Estoy enamorada de tu alma, me enamoré. Esta es una de las cosas más bonitas que me han dicho en mi vida.
Ella, una enamorada del amor y de sus relaciones con el silbido del viento, con el rayo de sol que apareció de repente, con la nube de polvo.
De esas mujeres que cruzan fronteras por la promesa de un amor, que no sienten el cansancio del día ajetreado, que siempre tienen tiempo, que te envían flores en canciones, palabras, presencia, detalles.

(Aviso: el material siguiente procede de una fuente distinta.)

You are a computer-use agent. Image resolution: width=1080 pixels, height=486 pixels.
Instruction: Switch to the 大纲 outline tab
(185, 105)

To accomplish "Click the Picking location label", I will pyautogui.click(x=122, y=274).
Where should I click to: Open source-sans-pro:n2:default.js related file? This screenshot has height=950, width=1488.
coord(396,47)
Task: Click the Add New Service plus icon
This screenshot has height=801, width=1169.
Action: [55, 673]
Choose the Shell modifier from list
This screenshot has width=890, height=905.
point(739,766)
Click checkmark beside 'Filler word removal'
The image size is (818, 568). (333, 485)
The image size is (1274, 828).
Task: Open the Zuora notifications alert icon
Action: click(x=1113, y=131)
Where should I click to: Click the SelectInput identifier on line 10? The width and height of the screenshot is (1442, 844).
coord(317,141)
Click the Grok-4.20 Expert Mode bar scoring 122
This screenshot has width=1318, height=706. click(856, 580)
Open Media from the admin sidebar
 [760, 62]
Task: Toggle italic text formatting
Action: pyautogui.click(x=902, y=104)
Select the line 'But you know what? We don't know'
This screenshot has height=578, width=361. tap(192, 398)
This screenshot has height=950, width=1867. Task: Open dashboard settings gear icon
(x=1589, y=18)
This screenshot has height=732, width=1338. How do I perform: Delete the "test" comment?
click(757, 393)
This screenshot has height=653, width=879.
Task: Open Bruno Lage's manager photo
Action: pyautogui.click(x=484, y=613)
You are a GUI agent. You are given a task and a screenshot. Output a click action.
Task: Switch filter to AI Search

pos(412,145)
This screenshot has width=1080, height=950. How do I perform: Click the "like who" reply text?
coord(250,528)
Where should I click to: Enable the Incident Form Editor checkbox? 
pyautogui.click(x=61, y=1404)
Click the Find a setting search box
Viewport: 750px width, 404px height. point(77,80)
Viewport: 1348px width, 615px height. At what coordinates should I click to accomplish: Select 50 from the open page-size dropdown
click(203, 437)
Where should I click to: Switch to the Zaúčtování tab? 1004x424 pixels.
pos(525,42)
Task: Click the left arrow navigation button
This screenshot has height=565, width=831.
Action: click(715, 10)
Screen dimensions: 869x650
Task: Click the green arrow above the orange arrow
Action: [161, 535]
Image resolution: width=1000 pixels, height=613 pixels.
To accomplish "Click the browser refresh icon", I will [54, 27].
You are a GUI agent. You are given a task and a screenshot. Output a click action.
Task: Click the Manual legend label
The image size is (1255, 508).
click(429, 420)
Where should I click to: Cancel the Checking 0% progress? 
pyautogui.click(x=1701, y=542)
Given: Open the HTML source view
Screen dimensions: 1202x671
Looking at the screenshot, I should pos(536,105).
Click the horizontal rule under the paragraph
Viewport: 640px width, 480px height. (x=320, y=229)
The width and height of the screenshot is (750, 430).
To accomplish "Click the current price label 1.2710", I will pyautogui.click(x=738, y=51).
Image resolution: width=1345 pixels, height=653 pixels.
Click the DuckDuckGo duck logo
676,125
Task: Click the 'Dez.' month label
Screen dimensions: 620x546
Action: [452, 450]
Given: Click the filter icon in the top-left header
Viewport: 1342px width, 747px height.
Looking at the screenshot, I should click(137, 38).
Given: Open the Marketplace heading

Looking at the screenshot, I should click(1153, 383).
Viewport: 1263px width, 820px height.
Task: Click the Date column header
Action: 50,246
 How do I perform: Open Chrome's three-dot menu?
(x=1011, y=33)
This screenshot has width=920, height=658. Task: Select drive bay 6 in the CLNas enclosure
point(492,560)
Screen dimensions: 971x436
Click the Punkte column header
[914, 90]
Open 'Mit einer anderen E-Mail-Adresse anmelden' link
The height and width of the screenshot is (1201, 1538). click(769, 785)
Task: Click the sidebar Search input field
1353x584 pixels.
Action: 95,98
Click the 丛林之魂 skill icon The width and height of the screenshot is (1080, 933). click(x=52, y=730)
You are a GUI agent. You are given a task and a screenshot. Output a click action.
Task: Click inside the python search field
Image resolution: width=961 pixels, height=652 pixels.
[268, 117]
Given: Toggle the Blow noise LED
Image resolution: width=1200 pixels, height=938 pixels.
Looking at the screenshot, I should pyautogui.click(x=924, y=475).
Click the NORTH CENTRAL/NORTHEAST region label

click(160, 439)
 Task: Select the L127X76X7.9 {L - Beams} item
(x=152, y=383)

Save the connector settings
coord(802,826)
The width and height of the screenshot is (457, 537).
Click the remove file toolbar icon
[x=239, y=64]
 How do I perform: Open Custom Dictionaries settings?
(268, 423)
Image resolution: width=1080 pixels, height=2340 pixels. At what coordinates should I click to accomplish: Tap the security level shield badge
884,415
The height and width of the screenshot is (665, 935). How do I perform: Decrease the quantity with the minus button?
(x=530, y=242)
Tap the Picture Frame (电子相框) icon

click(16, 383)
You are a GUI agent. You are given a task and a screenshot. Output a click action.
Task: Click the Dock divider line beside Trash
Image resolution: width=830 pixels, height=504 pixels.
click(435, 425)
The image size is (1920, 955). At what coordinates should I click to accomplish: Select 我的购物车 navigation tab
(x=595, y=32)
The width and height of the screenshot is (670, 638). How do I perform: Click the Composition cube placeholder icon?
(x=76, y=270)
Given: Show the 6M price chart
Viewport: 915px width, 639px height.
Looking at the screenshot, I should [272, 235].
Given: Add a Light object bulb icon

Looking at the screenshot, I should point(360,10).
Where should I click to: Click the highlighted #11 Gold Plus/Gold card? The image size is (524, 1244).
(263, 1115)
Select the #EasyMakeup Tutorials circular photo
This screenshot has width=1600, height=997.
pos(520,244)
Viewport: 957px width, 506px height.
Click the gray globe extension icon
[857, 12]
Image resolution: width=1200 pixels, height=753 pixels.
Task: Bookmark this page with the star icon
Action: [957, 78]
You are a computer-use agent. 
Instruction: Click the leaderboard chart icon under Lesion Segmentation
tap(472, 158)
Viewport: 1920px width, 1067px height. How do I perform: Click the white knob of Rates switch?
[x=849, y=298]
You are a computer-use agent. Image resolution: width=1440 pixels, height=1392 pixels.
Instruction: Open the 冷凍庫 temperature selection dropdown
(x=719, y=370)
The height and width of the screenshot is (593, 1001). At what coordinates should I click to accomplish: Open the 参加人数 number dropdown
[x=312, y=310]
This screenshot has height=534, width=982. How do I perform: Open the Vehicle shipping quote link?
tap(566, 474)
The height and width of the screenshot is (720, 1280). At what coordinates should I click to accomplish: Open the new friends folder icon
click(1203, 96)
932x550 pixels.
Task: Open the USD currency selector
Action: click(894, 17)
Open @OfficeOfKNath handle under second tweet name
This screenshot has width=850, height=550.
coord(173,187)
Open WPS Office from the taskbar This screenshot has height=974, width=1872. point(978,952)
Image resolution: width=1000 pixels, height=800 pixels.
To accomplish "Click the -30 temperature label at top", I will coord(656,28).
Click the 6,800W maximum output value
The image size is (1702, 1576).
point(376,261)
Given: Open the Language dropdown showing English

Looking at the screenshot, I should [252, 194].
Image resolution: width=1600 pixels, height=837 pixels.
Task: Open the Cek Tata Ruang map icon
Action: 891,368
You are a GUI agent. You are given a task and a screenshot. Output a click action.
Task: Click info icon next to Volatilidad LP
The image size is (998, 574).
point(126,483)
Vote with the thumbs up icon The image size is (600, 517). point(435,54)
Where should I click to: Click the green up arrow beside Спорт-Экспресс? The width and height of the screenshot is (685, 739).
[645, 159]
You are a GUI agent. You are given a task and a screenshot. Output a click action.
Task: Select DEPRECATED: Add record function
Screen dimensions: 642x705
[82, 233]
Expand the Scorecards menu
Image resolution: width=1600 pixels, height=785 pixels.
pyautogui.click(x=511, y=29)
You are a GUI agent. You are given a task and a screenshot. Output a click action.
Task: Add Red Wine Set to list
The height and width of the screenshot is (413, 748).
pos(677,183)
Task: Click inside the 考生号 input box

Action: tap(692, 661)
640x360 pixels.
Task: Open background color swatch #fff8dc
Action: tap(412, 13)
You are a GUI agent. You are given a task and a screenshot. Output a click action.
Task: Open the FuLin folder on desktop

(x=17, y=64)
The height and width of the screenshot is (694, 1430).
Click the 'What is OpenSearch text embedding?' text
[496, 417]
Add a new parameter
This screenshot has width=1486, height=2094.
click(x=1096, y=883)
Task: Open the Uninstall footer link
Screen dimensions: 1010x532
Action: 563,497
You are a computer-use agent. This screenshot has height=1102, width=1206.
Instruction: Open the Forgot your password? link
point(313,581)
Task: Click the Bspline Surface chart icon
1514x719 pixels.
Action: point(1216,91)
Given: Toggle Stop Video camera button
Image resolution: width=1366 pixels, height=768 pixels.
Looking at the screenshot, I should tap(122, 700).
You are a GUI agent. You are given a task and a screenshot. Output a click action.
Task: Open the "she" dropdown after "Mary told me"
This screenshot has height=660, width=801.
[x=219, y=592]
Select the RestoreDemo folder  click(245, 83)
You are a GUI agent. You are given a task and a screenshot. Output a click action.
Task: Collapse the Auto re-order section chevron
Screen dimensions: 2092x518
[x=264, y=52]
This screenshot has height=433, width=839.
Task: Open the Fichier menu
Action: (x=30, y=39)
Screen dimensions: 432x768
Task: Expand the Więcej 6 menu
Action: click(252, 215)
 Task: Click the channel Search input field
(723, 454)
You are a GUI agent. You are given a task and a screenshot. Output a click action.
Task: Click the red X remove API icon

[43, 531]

Recuerdo la primera vez que vi en sus ojos la ilusión al mirarme, anhelo que me miraba desde lo profundo de sí, intenso… con ese mirar de una niña que siente que tiene algo increíble, que tiene un tesoro… esas miradas maravilladas que al verlas te maravillan.
Una mujer que supo cómo sorprenderme,
que en su cortejo no se dió cuenta cuanto me conquistó y cuánto me sumó,
que supo como derribar las distancias y crear cercanía a miles de kilómetros,
que hacía locuras,
que se sorprendía como una niña,
que siempre me proponía cosas,
que se derretía al escuchar mi voz,
que me desarmo la vez me que dijo, “…y yo que puedo hacer contigo si entras por mis ojos desnuda”,
que coincidía muy bien en la cama y en la visión de pareja también,
que quería un mundo conmigo pero que aún así no pudo ser.